Students arrive at a school in Los Angeles on Dec 16, 2015.
Students arrive at a school in Los Angeles on Dec 16, 2015. PHOTO: AFP

WASHINGTON • A homework assignment at a Virginia high school meant to help students appreciate the "artistry" of classical Arabic handwriting sparked an uproar - and even threats of violence - that resulted in the temporary shutdown of an entire school district.

Ms Cheryl LaPorte had asked her students in a world geography class at Riverheads High School to copy a passage known as the Shehada, or declaration of faith in Islam. The worksheet given on Dec 11 said: "This should give you an idea of the artistic complexity of calligraphy."

But some parents accused the teacher of trying to convert their children to Islam. The Shehada is recited as part of daily prayer, and translates into "There is no God but God, and Muhammad is the messenger of God".

Speaking the Shehada before witnesses is an important step in a person's conversion to Islam.
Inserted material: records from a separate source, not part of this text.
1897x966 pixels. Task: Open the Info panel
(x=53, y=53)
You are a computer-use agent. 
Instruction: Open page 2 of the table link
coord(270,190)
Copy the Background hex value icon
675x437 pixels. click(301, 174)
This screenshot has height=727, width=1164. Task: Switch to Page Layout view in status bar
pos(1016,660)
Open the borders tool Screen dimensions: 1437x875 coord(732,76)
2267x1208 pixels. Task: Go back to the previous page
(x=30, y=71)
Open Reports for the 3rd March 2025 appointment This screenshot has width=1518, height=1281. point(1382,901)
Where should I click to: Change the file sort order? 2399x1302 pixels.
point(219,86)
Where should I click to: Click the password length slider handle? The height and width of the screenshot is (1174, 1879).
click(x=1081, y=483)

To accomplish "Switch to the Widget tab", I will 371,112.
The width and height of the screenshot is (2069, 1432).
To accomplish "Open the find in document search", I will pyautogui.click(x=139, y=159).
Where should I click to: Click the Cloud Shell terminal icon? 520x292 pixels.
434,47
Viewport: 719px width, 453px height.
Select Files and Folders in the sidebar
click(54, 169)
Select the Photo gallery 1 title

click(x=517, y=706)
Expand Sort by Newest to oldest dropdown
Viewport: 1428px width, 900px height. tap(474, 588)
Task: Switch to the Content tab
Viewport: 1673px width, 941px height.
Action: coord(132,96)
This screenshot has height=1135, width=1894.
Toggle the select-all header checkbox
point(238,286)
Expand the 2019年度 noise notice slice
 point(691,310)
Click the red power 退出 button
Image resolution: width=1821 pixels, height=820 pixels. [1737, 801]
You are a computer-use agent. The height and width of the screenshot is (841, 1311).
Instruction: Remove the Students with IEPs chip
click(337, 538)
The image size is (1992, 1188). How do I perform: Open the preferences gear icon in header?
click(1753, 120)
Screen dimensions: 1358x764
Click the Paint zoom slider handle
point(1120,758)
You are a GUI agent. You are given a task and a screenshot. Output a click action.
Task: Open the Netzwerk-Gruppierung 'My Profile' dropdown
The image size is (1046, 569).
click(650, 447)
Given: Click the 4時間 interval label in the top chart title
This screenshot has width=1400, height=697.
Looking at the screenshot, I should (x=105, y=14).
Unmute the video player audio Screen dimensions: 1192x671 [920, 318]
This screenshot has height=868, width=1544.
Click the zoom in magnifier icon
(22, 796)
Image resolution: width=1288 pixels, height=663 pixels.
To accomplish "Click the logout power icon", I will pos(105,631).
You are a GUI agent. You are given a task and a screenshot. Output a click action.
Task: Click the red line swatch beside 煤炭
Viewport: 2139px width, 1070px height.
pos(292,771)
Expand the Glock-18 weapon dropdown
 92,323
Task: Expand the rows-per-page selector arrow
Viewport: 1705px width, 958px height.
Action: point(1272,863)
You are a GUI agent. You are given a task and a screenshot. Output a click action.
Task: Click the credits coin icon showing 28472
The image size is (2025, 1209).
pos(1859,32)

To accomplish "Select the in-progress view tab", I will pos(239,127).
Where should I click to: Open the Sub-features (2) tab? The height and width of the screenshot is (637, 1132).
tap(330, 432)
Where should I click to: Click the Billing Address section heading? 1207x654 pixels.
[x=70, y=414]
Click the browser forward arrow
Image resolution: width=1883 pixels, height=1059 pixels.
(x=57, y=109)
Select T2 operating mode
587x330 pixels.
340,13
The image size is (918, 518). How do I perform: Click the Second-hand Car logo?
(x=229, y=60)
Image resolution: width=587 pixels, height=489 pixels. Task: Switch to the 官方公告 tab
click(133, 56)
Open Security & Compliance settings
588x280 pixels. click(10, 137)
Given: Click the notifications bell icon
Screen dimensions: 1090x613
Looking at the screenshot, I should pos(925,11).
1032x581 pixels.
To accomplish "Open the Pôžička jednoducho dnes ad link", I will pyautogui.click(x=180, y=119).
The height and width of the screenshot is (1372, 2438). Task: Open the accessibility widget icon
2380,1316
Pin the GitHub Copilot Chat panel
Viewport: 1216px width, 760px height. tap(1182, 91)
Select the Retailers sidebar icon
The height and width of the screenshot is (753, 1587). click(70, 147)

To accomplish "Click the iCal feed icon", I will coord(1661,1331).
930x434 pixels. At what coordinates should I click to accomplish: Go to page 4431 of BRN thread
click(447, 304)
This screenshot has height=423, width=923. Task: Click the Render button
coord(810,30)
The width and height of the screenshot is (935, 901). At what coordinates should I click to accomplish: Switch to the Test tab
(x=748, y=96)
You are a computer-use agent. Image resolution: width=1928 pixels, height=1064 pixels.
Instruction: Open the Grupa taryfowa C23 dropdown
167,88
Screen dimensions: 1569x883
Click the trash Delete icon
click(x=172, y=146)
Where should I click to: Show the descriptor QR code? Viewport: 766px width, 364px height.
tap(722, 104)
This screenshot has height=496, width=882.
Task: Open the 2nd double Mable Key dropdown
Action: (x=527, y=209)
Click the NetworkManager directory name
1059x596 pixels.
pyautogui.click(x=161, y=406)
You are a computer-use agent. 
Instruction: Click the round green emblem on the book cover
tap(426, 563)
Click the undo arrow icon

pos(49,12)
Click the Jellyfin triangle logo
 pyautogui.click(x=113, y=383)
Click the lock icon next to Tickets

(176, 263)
The complaints were further fuelled by the teacher inviting her female students to wear a head scarf, as many Muslim women do.

The number of angry calls and e-mail increased sharply as media coverage of the controversy grew over the week.

While there was no specific threat of harm to students, the backlash was enough of a concern to prompt school officials to cancel classes last Friday - keeping all 10,000 of the county's students at home and suspending school sports and other activities this weekend.

"We regret having to take this action, but we are doing so based on the recommendations of law enforcement and the Augusta County School Board out of an abundance of caution," Augusta County school officials wrote in a press release.

The incident underlined simmering anti-Islamic sentiment in the US following the shootings in California on Dec 2 by a married Muslim couple who drew inspiration from the Islamic State in Iraq and Syria militant group.